Un projet de musée des mémoires prend forme au Cafi sous l'impulsion de l'association Mémoire de La Poudrerie et du Livradais
L'association Mémoire de La Poudrerie et du Livradais, emmenée par son président Gérard Fillol, a tenu une réunion cruciale suite à une rencontre du 2 février, où a été évoqué en détail le futur musée des mémoires au Cafi. Cette initiative vise à créer un lieu de mémoire vivant, centré sur l'histoire locale depuis la construction de La Poudrerie en 1939.
Une collaboration large pour un projet d'envergure
Lors de cette réunion, aux côtés de l'association, étaient présents des représentants de la Communauté d'agglomération du Grand Villeneuvois (CAGV), des associations de résidents et d'anciens résidents œuvrant pour la préservation de la mémoire du site, des anciens combattants, ainsi que le maître d'œuvre du projet. La municipalité s'appuie également sur l'expertise de l'agence bordelaise Scarabée, composée d'architectes, d'une historienne et d'une scénographe.
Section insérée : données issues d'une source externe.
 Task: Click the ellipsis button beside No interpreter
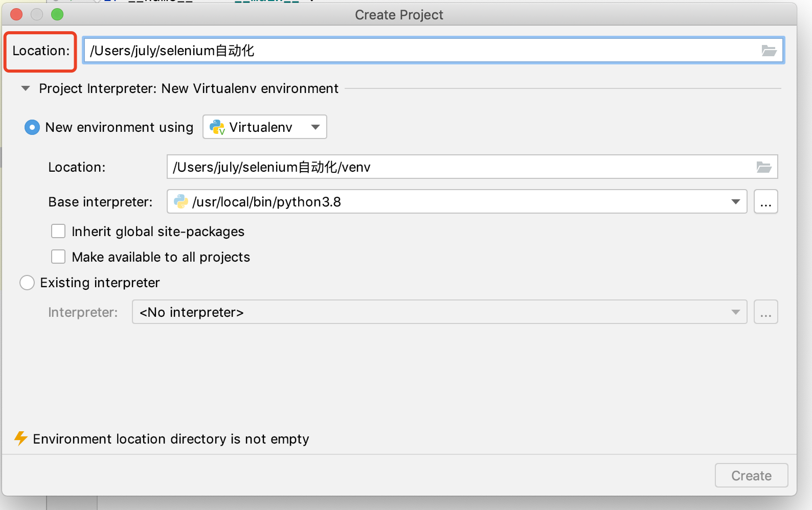pos(765,312)
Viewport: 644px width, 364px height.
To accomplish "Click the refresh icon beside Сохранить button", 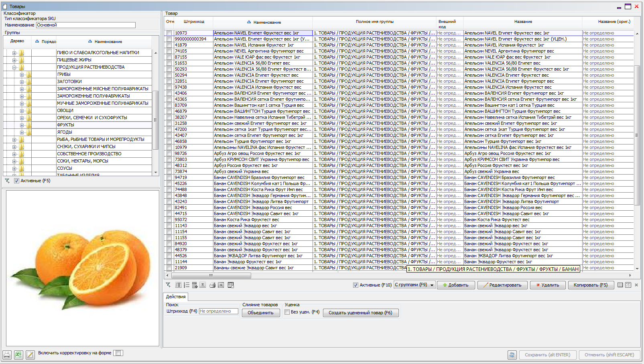I will (x=512, y=355).
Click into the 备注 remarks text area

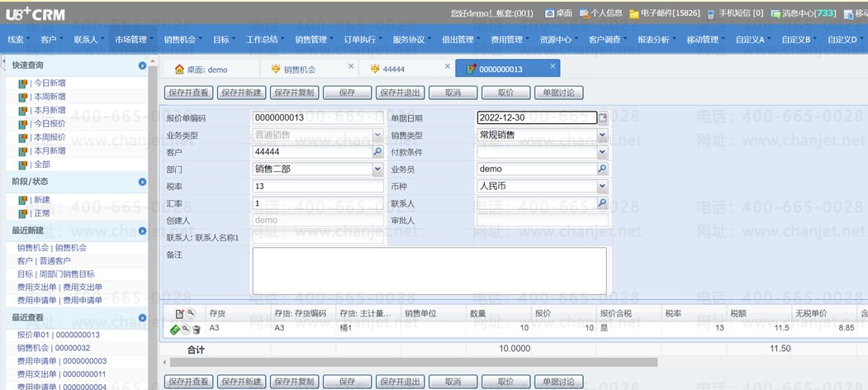(x=429, y=270)
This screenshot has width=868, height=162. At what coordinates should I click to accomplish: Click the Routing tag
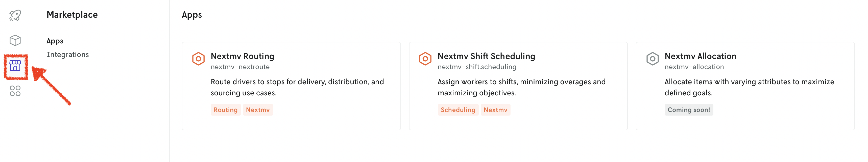click(x=225, y=110)

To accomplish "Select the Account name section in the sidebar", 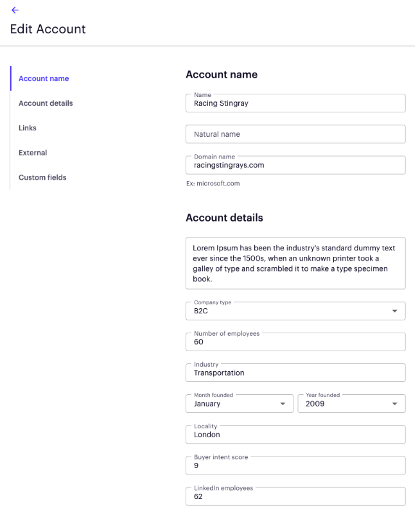I will click(x=43, y=78).
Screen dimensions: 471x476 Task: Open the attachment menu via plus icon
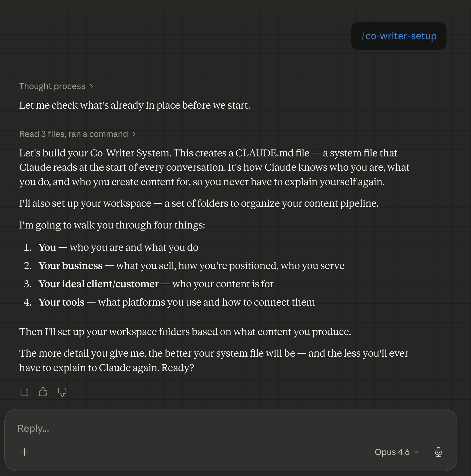pos(24,452)
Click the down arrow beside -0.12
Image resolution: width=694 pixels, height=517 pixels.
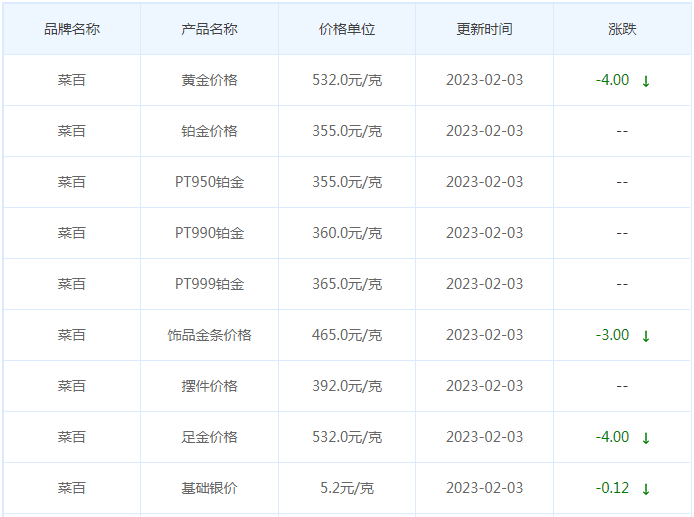pos(645,489)
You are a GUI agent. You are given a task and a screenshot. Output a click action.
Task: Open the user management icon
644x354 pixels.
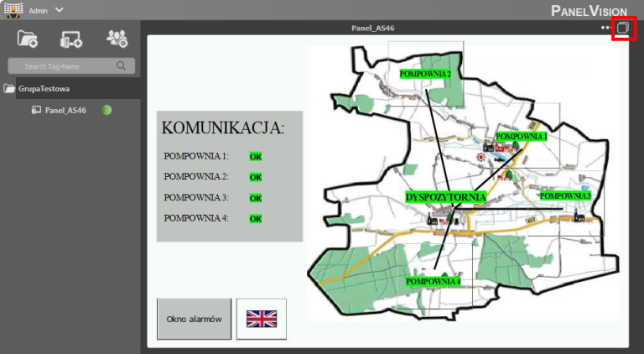117,39
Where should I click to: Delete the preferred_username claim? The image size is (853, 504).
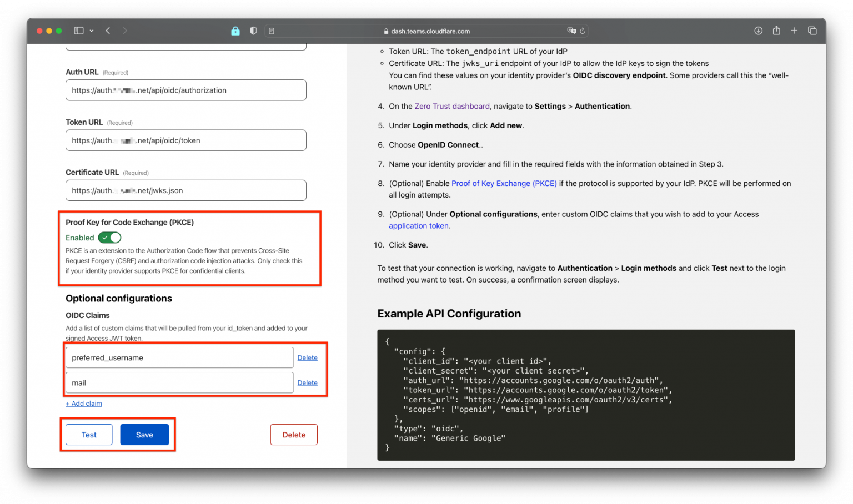pyautogui.click(x=307, y=357)
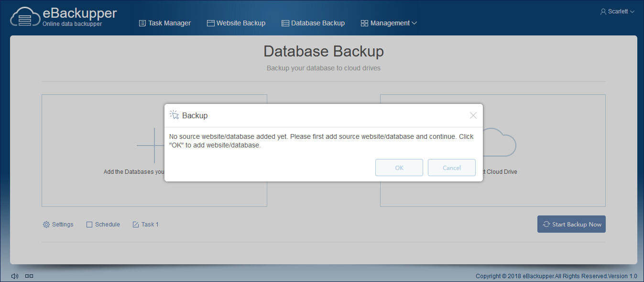Expand the Management dropdown menu
This screenshot has height=282, width=644.
pyautogui.click(x=389, y=23)
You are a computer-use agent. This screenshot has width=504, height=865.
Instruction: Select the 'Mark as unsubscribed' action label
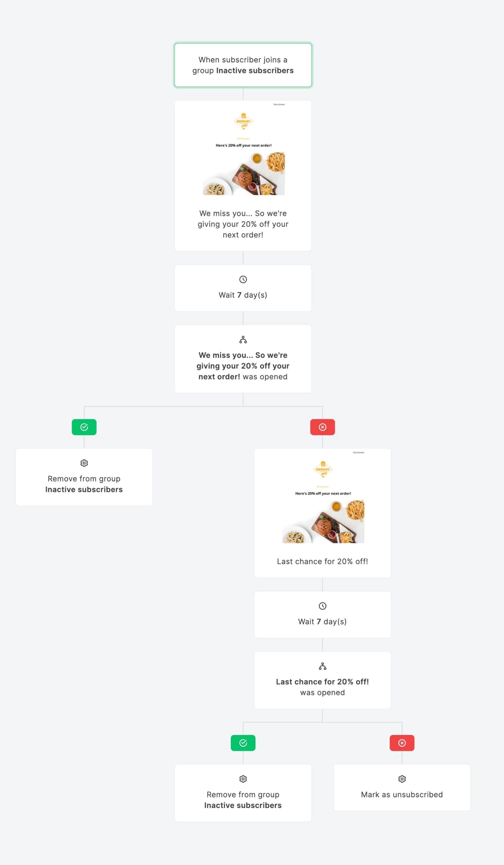click(x=402, y=795)

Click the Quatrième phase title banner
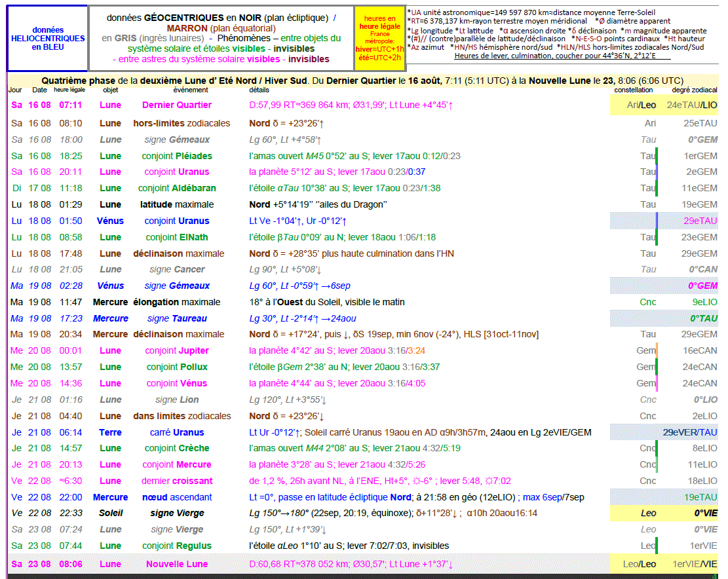[x=362, y=81]

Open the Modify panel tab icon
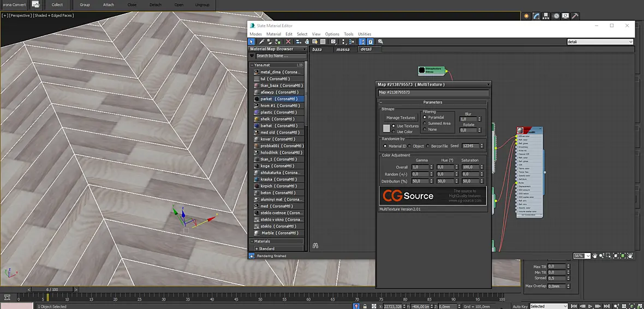click(536, 16)
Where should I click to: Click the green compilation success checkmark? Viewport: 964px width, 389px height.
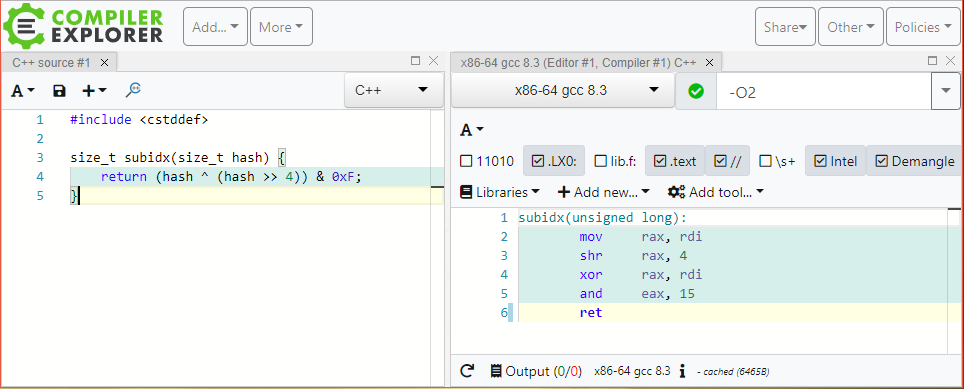coord(696,91)
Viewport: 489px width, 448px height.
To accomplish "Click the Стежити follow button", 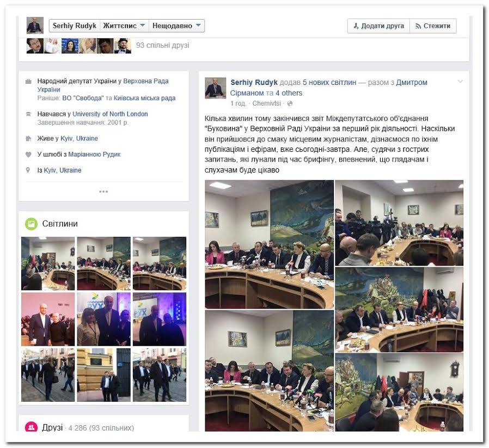I will [433, 26].
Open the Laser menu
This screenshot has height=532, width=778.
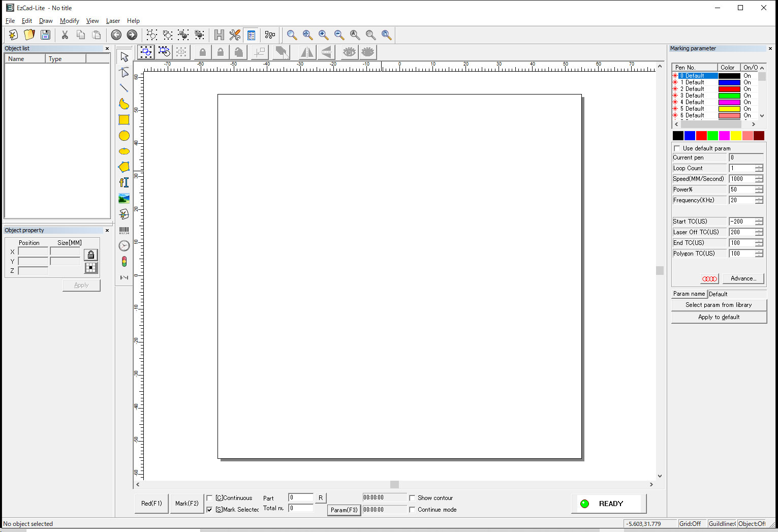pos(113,21)
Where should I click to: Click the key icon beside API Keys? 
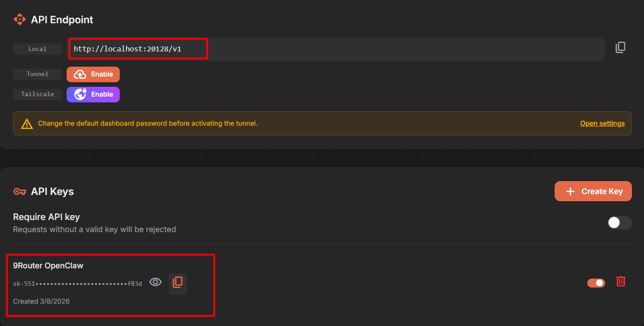click(20, 191)
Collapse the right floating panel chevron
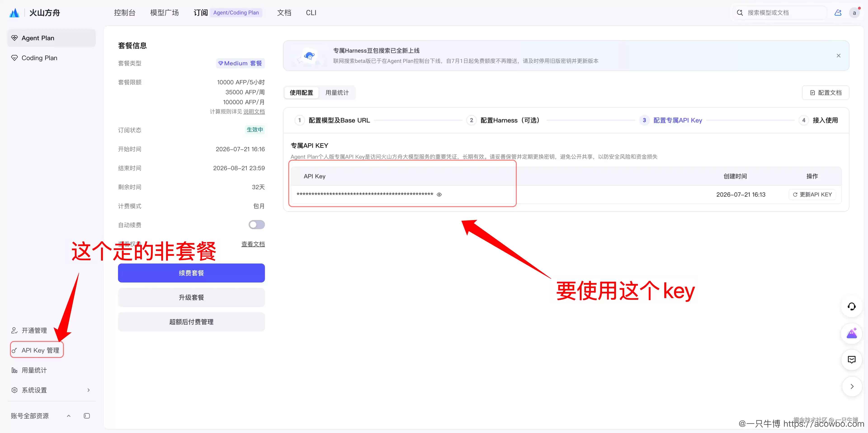Screen dimensions: 868x433 coord(851,386)
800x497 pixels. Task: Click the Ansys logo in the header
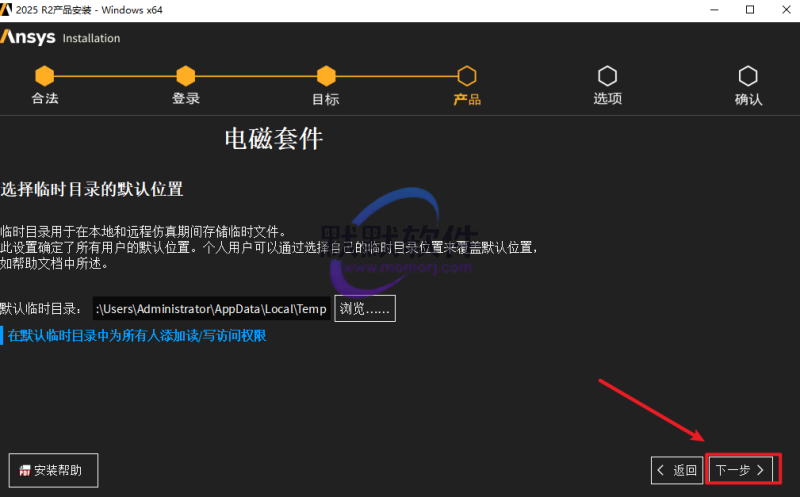tap(28, 38)
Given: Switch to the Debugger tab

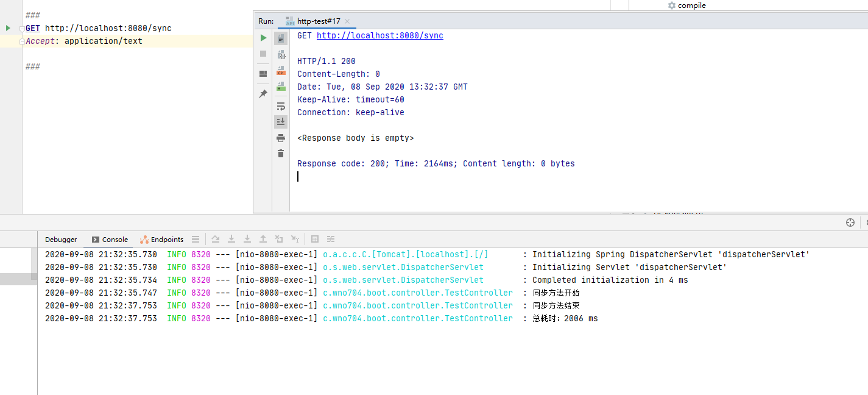Looking at the screenshot, I should (x=61, y=240).
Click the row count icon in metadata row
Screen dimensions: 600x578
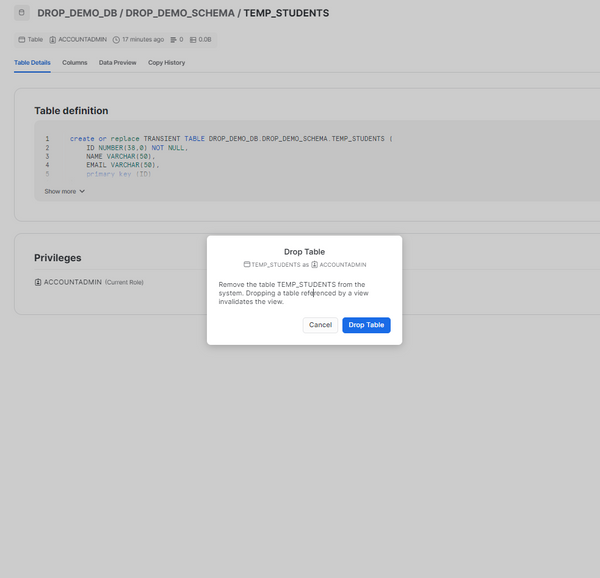(x=172, y=40)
Cette agence a détaillé une mission d'assistance à maîtrise d'ouvrage en cinq phases s'étalant sur plusieurs mois, incluant un préprogramme d'environ huit mois. Les experts de Scarabée affirment que la nature historique, géographique et ethnographique du projet en fait « le plus important auquel nous ayons participé », soulignant son ambition de créer un espace mémoriel dynamique.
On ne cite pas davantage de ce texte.